Q: How has global security shifted, and what does it mean for the economy?
A: Clearly, Russia invading Ukraine has focused everyone’s attention on defence expenditure but also, COVID showed the limitations and the risks of having extended supply chains for businesses. So, we are undoubtedly in a period in which security on every metric, whether it be cybersecurity, guns and ammo, or supply chains for industry, is high on people’s agendas. People are going to have to spend more money on increasing security, largely at the expense of economic productivity.
Q: How does environmental sustainability affect short-term growth?
A: Unfortunately, from an environmental perspective, we have really got no choice but to start trying to price externalities, because the issues are undoubtedly global, not local. As a father, I’m extremely supportive of the desire and the need to move to a more sustainable future for our children and our children’s children, but from a conventional economic growth perspective, spending money on environmental technologies isn’t good for short-term growth.
We only have to look, for example, at the increasing cost of UK electricity, which is largely driven by the move to more green electricity, and the impact that that has on the input costs for industry in the UK and productivity to see that in the narrow, short-term sense, economic productivity is negatively affected by environmental sustainability. Notwithstanding the fact that it is incredibly important and we should all be supportive of it.

# Problem 1:
According to the interview on security and the economy, why is there no choice but to start pricing externalities? Answer in one to three sentences.
# Problem 2:
Reproduce the passage of the interview on security and the economy that begins at the words "Q: How does" and stops after "for short-term growth.".
Base every response on the interview text alone.

# The data:
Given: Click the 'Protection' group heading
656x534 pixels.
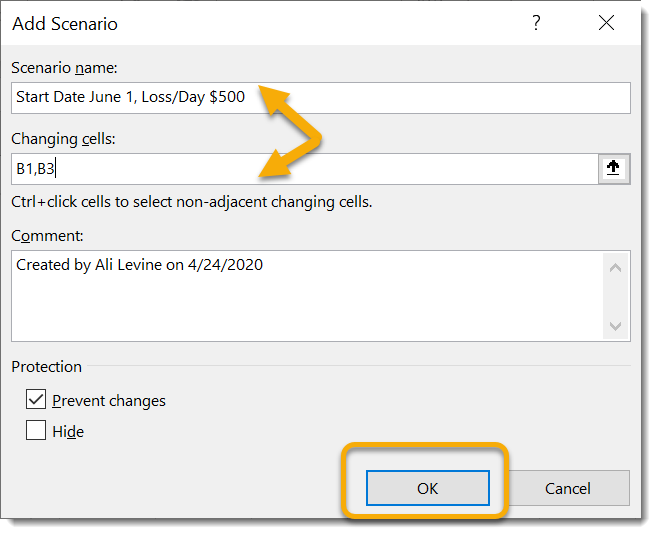Looking at the screenshot, I should coord(46,367).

# Answer area 1:
There is no choice but to price externalities because the environmental issues involved are global rather than local.

# Answer area 2:
Q: How does environmental sustainability affect short-term growth?
A: Unfortunately, from an environmental perspective, we have really got no choice but to start trying to price externalities, because the issues are undoubtedly global, not local. As a father, I’m extremely supportive of the desire and the need to move to a more sustainable future for our children and our children’s children, but from a conventional economic growth perspective, spending money on environmental technologies isn’t good for short-term growth.